Regression vs Classification

  • Regression: \(f(X)=E[Y|X]\)
    • conditional expectation of Y given X
  • Classification: \(f(X)=Pr[Y=\text {label}|X]\)
    • conditional probability that y takes on a given label, given X
  • why conditional expectations?
    • \(E[Y|X]\) minimizes the mean squared error
    • \(E[\epsilon |X]=0\) is uncorrelated with any function of X
    • we have broken Y into a component explained by X, and another component that is orthogonal to X
  • linear regression goal: find the best linear approximation of \(E[Y|X]\) to minimize the mean squared error between prediction of Y and sum of actual values of Y observed at each point, estimated by \(E[Y|X]=\alpha + \beta X\)

Ordinary Least Squares

  • estimate linear regression using OLS, which finds the values of parameters to minimize prediction errors
    • choose \(\alpha, \beta\) to minimize the Residual Sum of Squares (RSS) \[ RSS = \sum_{i=1}^{n} (y_i - \hat{y}_i)^2 \] where \[ \hat{\beta}=\frac {cov(x,y)}{var(X)} \]
  • key assumption behind OLS: \(E(\epsilon|X)=0\)
    • re: the difference between X and Y is effectively random, and everything else in the world that explains Y (aside from X) is uncorrelated with X (aka no omitted variable bias!)
  • key assumption behind hypothesis testing in OLS: an individual’s error variance cannot tell me anything about another individual’s error variance
    • no correlation of epsilon across individuals in our sample -> overestimation of the degree to which including X in your model explains the variation of Y

Linear Regression in R

  • use “binscattering” in R to produce more readable figures when there is a lot of data
  • the underlying relationship stays the same, with the linear OLS estimation remaining constant across the original and binned data
  • easier to visualize whether the data should be modeled linearly, quadratically, etc.

Group Means

  • sample means
    • regressing \(Y\) on only an intercept gives the sample mean
    • lm_1 <- lm(int_rt ~ 1, data = loan_data)
  • group means (no intercept)
    • regressing outcome on factor variable (no intercept) gives group means directly
    • lm_bin_0 <- lm(int_rt ~ 0 + fico_bin, data = loan_data)
  • group means (with intercept)
    • alternative approach: include intercept, omit one group
    • coefficients then represent the difference from the omitted category
    • intercept represents the mean of the omitted group
    • lm_bin_1 <- lm(int_rt ~ 1 + fico_bin, data = loan_data)
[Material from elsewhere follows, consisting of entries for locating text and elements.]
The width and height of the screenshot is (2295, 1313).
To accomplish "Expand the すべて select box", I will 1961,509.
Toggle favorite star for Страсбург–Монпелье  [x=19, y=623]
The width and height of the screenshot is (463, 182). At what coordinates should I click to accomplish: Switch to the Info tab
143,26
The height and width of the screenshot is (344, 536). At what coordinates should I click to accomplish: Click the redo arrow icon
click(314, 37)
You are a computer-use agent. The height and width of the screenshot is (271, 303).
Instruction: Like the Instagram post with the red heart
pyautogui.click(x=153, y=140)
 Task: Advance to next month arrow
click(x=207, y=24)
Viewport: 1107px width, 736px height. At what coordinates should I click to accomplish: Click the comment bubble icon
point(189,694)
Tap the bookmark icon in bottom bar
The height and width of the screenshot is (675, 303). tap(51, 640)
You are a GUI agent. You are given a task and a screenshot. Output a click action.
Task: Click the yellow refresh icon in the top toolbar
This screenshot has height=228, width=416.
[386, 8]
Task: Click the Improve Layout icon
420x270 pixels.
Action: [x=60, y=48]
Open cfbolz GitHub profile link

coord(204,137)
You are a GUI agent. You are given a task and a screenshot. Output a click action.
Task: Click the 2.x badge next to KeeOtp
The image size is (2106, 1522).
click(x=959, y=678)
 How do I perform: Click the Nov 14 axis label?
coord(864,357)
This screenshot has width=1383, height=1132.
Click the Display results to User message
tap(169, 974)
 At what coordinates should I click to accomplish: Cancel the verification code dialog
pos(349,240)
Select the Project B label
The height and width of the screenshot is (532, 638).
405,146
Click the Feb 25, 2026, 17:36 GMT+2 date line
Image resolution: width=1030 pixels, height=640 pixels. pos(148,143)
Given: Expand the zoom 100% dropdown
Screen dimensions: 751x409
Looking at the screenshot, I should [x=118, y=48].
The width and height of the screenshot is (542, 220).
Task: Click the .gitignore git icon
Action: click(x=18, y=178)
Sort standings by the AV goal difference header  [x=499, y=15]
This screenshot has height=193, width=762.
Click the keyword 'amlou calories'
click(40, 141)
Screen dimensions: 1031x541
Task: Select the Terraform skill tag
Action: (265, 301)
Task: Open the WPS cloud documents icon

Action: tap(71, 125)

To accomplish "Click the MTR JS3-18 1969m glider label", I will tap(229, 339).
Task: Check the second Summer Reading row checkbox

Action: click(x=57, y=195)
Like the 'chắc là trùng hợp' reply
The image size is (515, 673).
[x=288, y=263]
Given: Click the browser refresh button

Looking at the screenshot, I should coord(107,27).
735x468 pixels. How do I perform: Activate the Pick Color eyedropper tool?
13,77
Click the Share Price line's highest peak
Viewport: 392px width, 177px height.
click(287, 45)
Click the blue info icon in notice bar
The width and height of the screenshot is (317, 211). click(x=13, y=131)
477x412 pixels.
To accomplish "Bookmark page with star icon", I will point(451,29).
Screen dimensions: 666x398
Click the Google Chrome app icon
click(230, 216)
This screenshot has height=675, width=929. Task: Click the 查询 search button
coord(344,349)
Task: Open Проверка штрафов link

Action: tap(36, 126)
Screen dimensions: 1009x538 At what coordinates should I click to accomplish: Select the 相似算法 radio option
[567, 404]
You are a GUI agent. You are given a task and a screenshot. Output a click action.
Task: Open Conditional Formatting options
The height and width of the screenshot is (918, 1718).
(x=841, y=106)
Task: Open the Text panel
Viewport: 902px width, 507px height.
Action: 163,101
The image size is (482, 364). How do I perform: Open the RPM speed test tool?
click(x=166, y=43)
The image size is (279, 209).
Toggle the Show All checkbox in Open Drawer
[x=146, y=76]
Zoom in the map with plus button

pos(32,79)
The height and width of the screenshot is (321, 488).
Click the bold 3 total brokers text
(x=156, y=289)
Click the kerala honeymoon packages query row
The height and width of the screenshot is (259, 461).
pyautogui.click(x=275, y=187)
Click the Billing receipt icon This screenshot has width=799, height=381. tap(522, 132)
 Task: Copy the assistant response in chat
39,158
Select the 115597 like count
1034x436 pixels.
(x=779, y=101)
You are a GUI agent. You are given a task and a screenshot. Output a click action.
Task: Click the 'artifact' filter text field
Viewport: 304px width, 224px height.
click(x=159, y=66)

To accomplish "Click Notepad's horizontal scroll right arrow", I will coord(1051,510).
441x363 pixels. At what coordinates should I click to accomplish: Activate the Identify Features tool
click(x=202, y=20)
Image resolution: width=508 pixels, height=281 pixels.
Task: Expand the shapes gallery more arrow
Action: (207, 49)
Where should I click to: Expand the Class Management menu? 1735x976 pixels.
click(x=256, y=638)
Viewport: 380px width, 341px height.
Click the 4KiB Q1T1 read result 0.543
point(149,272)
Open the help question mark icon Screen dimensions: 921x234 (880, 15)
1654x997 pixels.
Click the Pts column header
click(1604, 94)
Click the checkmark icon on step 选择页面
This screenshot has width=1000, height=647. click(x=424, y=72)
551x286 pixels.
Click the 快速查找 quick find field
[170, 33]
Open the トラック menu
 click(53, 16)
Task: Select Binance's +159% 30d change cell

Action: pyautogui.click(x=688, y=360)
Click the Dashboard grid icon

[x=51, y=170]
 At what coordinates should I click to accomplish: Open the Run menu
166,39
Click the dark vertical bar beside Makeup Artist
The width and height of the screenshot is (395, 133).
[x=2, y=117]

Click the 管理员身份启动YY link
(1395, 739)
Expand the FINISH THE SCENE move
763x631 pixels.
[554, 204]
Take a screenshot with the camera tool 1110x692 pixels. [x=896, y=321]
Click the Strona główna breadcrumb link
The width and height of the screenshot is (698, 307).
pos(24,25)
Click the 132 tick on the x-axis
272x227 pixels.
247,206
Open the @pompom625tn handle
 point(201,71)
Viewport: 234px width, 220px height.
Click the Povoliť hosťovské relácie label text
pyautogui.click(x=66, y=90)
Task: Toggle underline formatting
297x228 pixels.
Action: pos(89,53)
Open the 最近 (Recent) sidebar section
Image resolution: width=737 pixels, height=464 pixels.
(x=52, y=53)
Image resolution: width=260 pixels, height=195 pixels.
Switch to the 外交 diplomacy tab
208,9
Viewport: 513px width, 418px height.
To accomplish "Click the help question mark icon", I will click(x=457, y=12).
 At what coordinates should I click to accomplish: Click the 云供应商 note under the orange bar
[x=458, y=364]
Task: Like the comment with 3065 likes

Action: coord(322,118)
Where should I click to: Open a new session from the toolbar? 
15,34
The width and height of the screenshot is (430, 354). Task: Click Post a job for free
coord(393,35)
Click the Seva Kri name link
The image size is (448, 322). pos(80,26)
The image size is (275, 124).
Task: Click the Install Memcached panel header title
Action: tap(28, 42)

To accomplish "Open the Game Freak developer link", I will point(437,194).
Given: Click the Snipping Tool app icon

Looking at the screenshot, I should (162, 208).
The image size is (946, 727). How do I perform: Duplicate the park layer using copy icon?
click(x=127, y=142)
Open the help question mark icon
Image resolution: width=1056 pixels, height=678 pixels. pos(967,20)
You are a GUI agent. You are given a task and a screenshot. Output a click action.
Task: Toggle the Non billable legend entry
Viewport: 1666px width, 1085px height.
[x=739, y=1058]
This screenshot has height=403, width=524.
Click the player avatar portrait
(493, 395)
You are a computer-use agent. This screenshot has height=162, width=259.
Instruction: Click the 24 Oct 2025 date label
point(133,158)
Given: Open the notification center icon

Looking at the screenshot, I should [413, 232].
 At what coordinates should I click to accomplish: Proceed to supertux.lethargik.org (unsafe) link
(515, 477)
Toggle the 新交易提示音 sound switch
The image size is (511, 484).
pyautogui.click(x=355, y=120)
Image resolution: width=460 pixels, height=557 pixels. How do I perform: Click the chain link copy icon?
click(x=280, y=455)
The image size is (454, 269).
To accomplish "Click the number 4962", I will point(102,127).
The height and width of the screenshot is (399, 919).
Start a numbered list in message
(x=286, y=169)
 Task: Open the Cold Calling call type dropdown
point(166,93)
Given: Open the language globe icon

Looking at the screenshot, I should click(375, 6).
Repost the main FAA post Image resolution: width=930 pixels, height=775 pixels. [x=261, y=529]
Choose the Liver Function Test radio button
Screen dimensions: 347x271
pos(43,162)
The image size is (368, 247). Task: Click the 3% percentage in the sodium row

Multiple Linear Regression

  • multiple input variables, \(X_1 \text { and } X_2\)
  • Risk of overfitting, as adding too many irrelevant predictors can model noise instead of true patterns
  • introduces the bias-variance tradeoff
    • increasing the number of predictors \(\rightarrow\) reduction in bias, higher variance
    • fewer predictors \(\rightarrow\) more bias, less variance
    • tendency to prefer reducing bias, and accepting higher variance
  • coefficient plots
    • useful for visualizing coefficients either within the same model, or the same coefficient across different models
  • coefficient tests
    • when considering coefficients across models, we sometimes want to test if those coefficients are the same
    • use the Wald linear test of coefficients
    • testinga cross models on the same sample requires “simultaneous” estimation of the models
    • be sure to use heteroskedasticicity-robust standard errors

Causality and Randomized Experiments

Correlation vs Causation

RCTs: Conceptual Framework

RCTs: Regression Implementation

Causal Inference

Oregon Health Plan Experiment

Attrition Bias

  • differential attrition: assignment to treatment impacts attrition
  • selective attrition: attrition based on some characteristic, realized ex post
  • using randomized number of times needed to contact people to ensure that making sure that those who are harder to reach (ie causing attrition) are not systematically the same in some way. called randomized outreach approach.

Scale-Up Bias

  • scaling up from small experiments to big policy is harder than expected
    • small scale results can differ because of differences in participants (and the way that information travels), and implementers may differ (the quality of implementers may vary based on the scale, which changes as the policy scales up)
    • related to general equilibrium effects
      • ex: giving everyone a carpool sticker to everyone -> reduced value of treatment
      • part of the treatment in a small experiment is the fact that it is exclusive, so when it is scaled up, it doesn’t have the same effect

Statistical Power

  • larger sample \(\rightarrow\) more precise estimate \(\rightarrow\) closer to objective truth

  • chance that experiment will fail to find significant effects, even if treatment effect really does exist

    • chance is large with small sample sizes, which diminishes as the sample size increases

Non-Experimental Data

Two views of the world when looking at natural experiments:

  1. Selection on Observables (SOO): treated and untreated units vary in ways that we can observe
    • fixing selection on observables often makes selection on unobservables worse

    • “last resort design”

    • randomization requires \(Y_i (1), Y_i (0) \rightarrow D_i\)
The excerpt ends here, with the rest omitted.